85% of business data is unstructured, an amount of data that doubles every 90 days. This data comprises the vast majority of digital business assets, so ensuring that access is controlled and governed by business “need-to-know” is imperative. A key part of that is recognizing security issues with your permissions and tracking ownership to reduce risk, remediate security issues and put necessary controls in place.
Here are the typical entitlement issues that are high risk to your business:
- Non-standard access: a bucket of users including non-admin groups with full control, users directly permissioned and users with full control. This access is provided in a way that breaks best practices. [Additional reading: Do you know what kind of account roles you have?]

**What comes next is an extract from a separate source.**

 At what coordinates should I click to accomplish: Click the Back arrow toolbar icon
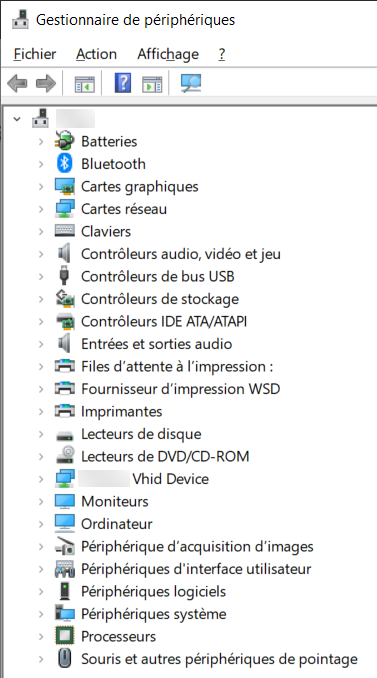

- Open access: users with open access group permissioned, a major security issue where everyone in the company has access to data. By default, these groups are “Everyone”, “Authenticated Users”, and “Domain Users.” AD Groups with the Domain Users group as a member are also included as open access groups. [Additional reading: You’ve found open access, now what?]
- Excessive access: The number of folders that have more than a configurable threshold of users with access.
Conducting regular entitlement reviews across all accounts permissioned (all users and behaviors, NOT just specific groups) will give you the full scope of your risk profile. Being able to discover the entitlement issues that exist in your environment can help mitigate against a potential breach or security vulnerability.